Anlaşıldı, Aleviler bugün kendi felsefelerine-inançlarına ve yaşama anlayışlarına özgü biçimde kendi cenazelerini kaldıramıyorlar. Açık söylemek gerekirse cemevlerinde yapılan cenaze törenleri kimi kez camilerde yapılan cenaze törenlerinden içerik olarak daha gerici. Çünkü Sünniliğin aşkın inanç uygulamasından ödünç alınan ritüeller, Alevilerce kendi geçmiş yapısının bir parçası olarak algılanıyor artık. Bu nedenle iyi niyetle de yapılsa camilerdeki cenaze töreni, taklit edilmek durumunda kalınıyor. Camilerde, aşkın bir mitolojinin, yani metafizik bir tanrının dünya görüşünün uygulanması anlamında cenaze törenleri yapılmaktadır. Alevilik aşkın bir mitoloji değildir, yani varlık-ötesi bir tanrının dünya görüşüne dayanmaz, tam tersine insanın ve doğanın aklına dayanır. Eğer Aleviler kendilerini aşkın bir mitolojiyle anlatmaya başlarlarsa, Sünni kesimde sürdürülen 1400 yıllık bir geleneğin terimlerine ya da kavramlarına sığınmak zorunda kalırlar.

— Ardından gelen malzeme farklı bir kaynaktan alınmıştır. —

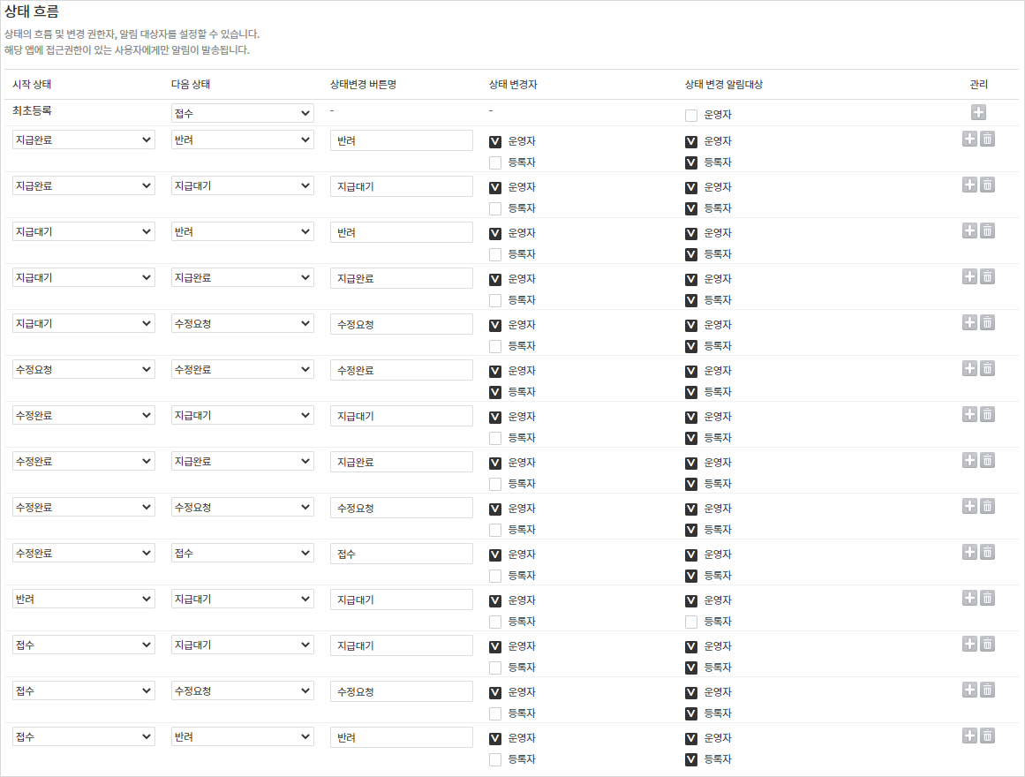Click trash icon for 접수 to 반려 row
The width and height of the screenshot is (1025, 777).
987,736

Alevilikte, bilincin-inancın taşınması belirleyici anlamda, törenlerle gerçekleştirilir; törenlerle Alevilik içselleştirilir, içselleştirilerek toplumsallaştırılır. Yakın zamana değin törenlerin bir kısmı gizli, bir kısmı da açık olarak yapılıyordu. Sünnilik kaynaklı olumsuz etkilenme özellikle açık törenleri yabancılaştırmış ve Alevi inanç uygulamasının özgün içeriğini tersine dönüşüme uğratmıştır. Uğurlama erkânı, tersine dönüşüme uğrayan törenlerin başında yer alır.

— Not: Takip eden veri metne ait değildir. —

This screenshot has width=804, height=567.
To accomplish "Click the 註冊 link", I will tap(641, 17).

Bu törenleri özgün içeriğine kavuşturamazsak çok değil yakın gelecekte Ortodoks İslamiyet karşısında Alevi felsefesini/inancını-öğretisini ve yaşama biçimini yalnız bırakmış olacağız. Köktendincilik lehine Aleviliği kurban edeceğiz. Ölmeden evvel ölmek ya da yaşarken dirilmek temel diyalektiğiyle yaşama geçecek olan Aleviliği, yaşama olanağı vermeden boğacağız. Böylesi bir duruma taşındığımızda, Aleviliğin anayasası olarak tanımlayabileceğimiz varoluş devriyesi, ortodoks inancın yaradılış tasarımına ve öldükten sonra dirilmek biçiminde kemikleştirilen mahşer tasarımına dönüşmüş olacaktır.
Son sözümüzü söyleyelim: İnanç araştırması yaygın olarak teoloji araştırması ile sınırlı düşünülse de teoloji, inanç araştırmasının boyutlarından sadece biri olarak düşünülmelidir. Öyleyse teolojinin konusu olarak algılanan inanç kavramının dışında, bir gerçek inanç kavramı var. Gerçek inanç kavramı, bizi gerçek bilgiye götüren inançtır. Yani teolojinin konusu olan inanç bizi, gerçeğe taşımaz; çünkü o, gerçekliğin bilgisinin yoksunluğunda filiz verir.
Anlaşılacağı gibi, teolojinin konusu olan inanç, nesnesi olmayan, kendini nesnenin yasalarına bağlamayan bir inançtır. Teolojinin konusu olan inancın dışında kalan inancın içeriği ve nesnesi insansal/doğasal olduğu için, Alevilikte teolojinin sırrı insan ve doğadır. Bu nedenle teolojik inançta insan ve doğa bilincine yer yoktur. O daha çok insani-olana/ doğasal olana karşı koyar.
Günümüzde yaşanmakta olan Alevilik, bizi hakikate taşıyan teolojinin dışındaki inancı tümüyle silmiş, insani/doğasal olmayan, insan aklına/ doğanın aklına yer vermeyen, nesnesiz bir inanca kapılanmıştır: İnsandan ve doğadan uzaklaşmış, tek-tanrıcı dinlerin inanç havuzuna akmıştır. Hasan Saltık için yapılan uğurlama erkânı bunun açık kanıtıdır: Yeter artık, örgütlü tavır alalım ve bu yabancılaşmaya dur, diyelim…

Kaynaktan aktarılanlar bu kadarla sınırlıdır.